A Modern Family



I heard many, many stories about John Elgin Woolf from Robert Woolf and Gene Woolf, and John Woolf’s dear friend Daphne Ireland. A revered gentleman, regal, and self-made, he was intense and quiet. He was not a rule-breaker, but rather repurposed the rules. That’s made evident in his architecture as well as his personal life. He repurposed the rules and constructed his own family. To quote Robert, “That’s how it was done then.” He was referring to adoption. Marriage was an unthinkable construction for what they were. They were a modern family.

Those that weren’t close to him bandy about the names “John” and “Jack.” He was simply called “Papa.”

Papa was from Georgia, Robert and Gene were both Texans. They took a shine to me being from Mississippi and especially liked my lineage to Lucius Quintus Cincinnatus Lamar. They were Bon Vivants! I was invited into their home for every holiday or important party. I even lived under their roof at different times in Montecito. The Woolfs met us at a Santa Barbara/Montecito social and quickly brought Elizabeth, Kerry and me into the fold. We were all Southern and brought “life” back into their home, Robert would say. We attended everything as family, including funerals and weddings. Once I scattered the ashes of old friends (who they were responsible for) from my surfboard in front of the Biltmore and Butterfly Beach.

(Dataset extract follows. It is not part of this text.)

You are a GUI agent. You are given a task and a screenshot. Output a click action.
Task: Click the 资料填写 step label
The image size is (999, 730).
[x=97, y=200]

Papa took Robert under his wing and together they designed and decorated for the wealthiest Los Angelenos with homes all across the country. Robert’s strength as a “decorator” (he preferred that term) was self taught and innate. The family gave me their library of books collected by Papa, Robert and Gene. There are notes and checkmarks left by them and it’s fascinating to see how they took design elements from the past and reinserted them into their work. They were “period” and strict. I can still see the spark in Robert’s eye when he quoted Papa, musing, “You only get one gimmick in a room.”

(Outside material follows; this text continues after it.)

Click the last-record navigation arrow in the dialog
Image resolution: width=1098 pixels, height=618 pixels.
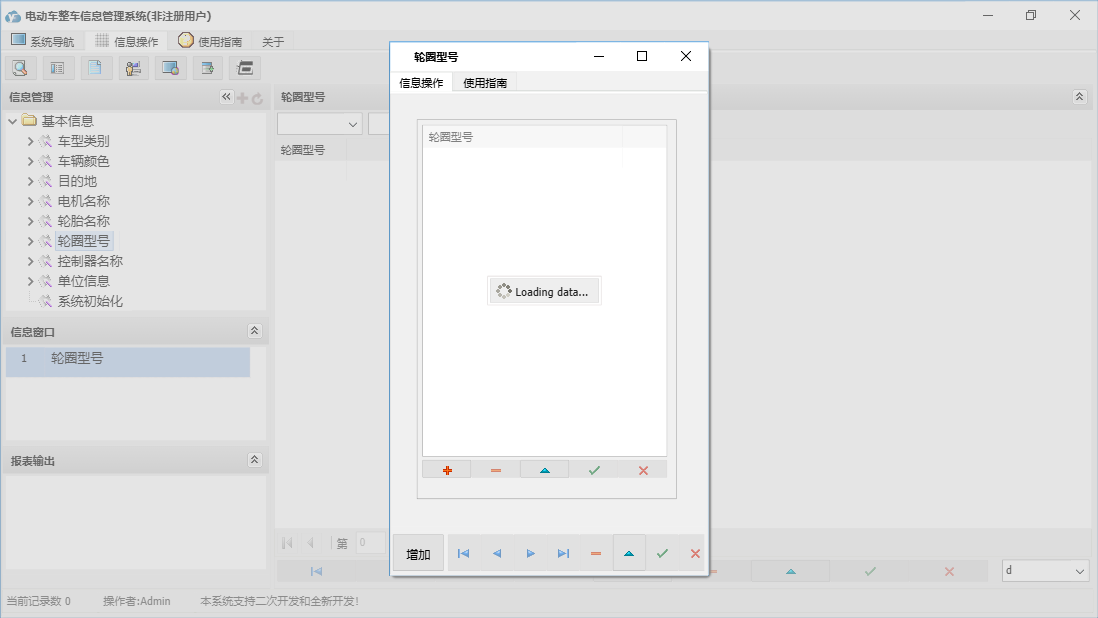(563, 553)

A mansard roof and Pullman door were signature elements of their look, both abstracted from those books. Their personal homes were grand, chock full of the finest examples of Continental antiques covered in the finest silks. Scalamandre was a favorite. I remember Mrs. Doheny’s Coromandel screen and Billy Haines sofas, Greco-Roman statuary. Canton porcelains (Mottahedeh) were used in the kitchen and multiple colorful sets were used for formal dining. Their table was Italian and mirror-topped. They consigned all the artisans of the day to make exquisite lighting and upholstered walls in a specific hue of terra cotta. The exterior color for personal homes was a pink. It was brought back as a plaster fragment from a trip to Italy. They had a skilled painter mix it. (I have the secret formula well guarded.) They lived a well-curated life directed by the exactness of Papa Woolf. Consequently, the rich and famous wanted to live like they did. They bought, by extension, the vision of John Elgin Woolf.